GCC / Clang. If some -O flags are optimal on a particular machine, will they also be optimal on another machine?

I am looking for the optimal optimization flags for my specific code. Some time later, I discovered that there is no golden rule for choosing the best optimizations. The answer depends on the specific code, compiler and machine.

Recommended optimization flag -O2

, although in some cases -Os

(to generate a smaller binary) may generate a faster executing binary. I prefer to ignore the usage -O3

and excellent optimizations because it can be dangerous in some situations. In some cases, combining -O2

with flags -Os

gives better results.
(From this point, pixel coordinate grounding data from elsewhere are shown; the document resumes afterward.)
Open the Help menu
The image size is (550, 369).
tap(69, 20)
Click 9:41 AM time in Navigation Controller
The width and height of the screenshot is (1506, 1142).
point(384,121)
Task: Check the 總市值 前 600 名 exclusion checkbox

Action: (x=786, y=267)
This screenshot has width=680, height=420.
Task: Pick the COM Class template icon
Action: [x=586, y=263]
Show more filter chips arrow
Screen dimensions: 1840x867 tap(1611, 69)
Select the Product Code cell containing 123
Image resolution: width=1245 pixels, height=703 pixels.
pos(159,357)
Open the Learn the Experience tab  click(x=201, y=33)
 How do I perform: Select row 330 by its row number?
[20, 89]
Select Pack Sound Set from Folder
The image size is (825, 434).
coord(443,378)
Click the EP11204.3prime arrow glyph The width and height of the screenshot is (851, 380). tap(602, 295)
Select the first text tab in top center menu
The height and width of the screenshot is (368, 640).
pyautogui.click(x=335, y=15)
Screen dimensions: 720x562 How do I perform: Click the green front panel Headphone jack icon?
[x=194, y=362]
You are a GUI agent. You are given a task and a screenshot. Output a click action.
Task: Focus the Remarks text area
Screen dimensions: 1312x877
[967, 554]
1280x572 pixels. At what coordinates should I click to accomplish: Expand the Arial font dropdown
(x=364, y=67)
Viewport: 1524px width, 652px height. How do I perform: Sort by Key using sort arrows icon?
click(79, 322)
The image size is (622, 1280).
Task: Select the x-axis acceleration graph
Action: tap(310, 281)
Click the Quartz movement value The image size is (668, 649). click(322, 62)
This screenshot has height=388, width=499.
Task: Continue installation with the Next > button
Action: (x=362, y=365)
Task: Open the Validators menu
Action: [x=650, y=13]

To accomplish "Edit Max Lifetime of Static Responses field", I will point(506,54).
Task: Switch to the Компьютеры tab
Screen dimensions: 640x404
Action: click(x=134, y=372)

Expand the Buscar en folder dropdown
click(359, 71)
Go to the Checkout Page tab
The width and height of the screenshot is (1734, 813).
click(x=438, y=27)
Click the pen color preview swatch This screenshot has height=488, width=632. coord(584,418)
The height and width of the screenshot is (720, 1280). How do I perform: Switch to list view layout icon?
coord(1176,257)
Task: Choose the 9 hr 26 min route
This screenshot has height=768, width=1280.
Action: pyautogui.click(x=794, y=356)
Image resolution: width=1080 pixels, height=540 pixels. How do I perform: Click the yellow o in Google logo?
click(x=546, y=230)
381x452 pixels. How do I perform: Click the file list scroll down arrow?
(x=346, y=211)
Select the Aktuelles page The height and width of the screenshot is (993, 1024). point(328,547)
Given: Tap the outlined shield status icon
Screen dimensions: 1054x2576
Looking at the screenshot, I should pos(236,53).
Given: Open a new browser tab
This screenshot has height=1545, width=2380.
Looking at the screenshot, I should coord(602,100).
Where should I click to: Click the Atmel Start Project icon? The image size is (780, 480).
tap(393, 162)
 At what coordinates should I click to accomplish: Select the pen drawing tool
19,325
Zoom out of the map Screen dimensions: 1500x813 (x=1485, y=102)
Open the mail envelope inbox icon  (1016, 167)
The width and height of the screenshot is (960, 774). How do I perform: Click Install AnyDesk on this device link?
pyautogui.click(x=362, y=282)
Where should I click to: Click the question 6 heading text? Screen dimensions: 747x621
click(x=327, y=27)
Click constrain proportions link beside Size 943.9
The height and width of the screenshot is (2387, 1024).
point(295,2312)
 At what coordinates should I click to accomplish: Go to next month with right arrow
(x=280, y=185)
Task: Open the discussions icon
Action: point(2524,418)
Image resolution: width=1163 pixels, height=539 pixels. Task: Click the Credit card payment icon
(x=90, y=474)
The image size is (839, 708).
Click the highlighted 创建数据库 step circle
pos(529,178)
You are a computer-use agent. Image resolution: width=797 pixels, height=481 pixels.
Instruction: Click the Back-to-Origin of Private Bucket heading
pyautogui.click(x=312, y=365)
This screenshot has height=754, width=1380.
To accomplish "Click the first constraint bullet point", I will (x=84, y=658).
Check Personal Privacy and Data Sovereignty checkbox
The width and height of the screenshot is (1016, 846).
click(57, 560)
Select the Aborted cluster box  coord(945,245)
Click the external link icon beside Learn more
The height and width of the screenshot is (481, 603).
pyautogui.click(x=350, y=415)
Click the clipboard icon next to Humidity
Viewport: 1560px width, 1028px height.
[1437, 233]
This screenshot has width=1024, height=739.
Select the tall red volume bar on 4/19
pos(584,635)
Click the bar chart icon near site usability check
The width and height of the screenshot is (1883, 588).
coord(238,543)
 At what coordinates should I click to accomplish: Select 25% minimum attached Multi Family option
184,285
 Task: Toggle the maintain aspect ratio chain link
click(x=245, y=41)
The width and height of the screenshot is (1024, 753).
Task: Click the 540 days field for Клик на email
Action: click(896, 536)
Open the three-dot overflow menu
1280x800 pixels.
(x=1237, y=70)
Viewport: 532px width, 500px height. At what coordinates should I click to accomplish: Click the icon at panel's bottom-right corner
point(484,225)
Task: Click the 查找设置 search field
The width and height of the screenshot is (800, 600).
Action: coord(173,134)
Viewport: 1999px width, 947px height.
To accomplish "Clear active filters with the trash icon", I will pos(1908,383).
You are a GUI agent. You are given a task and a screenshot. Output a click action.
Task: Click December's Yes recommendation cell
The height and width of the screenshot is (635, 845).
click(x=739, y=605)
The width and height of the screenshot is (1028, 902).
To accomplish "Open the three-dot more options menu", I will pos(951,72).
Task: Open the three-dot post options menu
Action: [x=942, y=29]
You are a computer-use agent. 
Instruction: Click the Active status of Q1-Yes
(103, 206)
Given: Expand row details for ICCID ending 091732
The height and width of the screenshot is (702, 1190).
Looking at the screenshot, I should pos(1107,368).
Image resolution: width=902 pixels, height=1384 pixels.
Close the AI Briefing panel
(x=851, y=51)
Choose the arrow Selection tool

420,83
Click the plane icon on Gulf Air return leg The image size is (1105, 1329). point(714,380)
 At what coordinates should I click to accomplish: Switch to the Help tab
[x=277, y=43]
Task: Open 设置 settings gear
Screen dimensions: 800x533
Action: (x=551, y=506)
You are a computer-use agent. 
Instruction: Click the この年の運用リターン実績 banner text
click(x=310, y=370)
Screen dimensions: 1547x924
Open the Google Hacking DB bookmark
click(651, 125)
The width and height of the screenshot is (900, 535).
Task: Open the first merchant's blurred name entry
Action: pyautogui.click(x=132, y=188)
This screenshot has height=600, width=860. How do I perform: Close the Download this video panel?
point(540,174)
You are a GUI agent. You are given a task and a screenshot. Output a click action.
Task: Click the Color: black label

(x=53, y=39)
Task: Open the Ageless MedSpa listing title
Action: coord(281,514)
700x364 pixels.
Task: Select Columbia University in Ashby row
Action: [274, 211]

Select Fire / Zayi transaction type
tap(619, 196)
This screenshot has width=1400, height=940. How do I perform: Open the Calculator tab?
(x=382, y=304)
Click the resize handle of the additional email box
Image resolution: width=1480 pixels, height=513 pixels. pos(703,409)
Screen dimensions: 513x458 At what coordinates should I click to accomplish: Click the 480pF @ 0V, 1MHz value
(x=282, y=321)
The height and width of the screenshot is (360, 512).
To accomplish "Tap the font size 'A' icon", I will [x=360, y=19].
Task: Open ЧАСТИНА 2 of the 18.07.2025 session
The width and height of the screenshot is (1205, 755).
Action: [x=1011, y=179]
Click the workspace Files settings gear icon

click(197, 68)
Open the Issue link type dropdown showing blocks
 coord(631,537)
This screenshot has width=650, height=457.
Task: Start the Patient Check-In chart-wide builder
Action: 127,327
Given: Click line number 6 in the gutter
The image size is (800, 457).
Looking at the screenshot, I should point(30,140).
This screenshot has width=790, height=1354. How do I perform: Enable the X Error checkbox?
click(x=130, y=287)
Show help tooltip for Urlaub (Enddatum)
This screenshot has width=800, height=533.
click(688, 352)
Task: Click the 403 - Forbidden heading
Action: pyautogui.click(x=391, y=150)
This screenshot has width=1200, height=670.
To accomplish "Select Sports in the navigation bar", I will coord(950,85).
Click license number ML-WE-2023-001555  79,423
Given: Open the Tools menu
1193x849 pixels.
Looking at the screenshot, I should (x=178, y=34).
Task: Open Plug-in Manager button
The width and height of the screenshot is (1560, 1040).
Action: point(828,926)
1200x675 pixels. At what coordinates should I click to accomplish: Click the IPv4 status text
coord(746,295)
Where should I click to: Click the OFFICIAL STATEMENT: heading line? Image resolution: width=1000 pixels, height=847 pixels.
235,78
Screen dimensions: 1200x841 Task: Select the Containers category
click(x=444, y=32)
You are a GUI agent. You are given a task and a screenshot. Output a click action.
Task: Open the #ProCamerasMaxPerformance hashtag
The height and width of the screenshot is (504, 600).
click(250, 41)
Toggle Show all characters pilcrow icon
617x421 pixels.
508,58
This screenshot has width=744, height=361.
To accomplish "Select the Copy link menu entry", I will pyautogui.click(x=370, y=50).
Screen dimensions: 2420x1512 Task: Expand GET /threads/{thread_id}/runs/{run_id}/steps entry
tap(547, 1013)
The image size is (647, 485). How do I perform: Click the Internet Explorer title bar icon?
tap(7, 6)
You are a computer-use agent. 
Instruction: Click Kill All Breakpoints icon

Or in other situations, compiling with -march=native

yields an optimized binary for a particular machine (and hence it can generate a binary with less execution time).

For my specific code (using valgrind --tool=calgrind

and perf stat

) I found that it -march=native

doesn't generate the least runtime.

Now, my question is:

if, for my specific code, I find that an optimal binary (I mean, a binary that produces faster runtime) is generated using -Os

and / or -O2

would that be optimal in other machines ?.

I would like to determine the optimal optimization flags on only one computer, but I need to run on different machines (someone with macOS, another with Linux, and all of them with different OS versions).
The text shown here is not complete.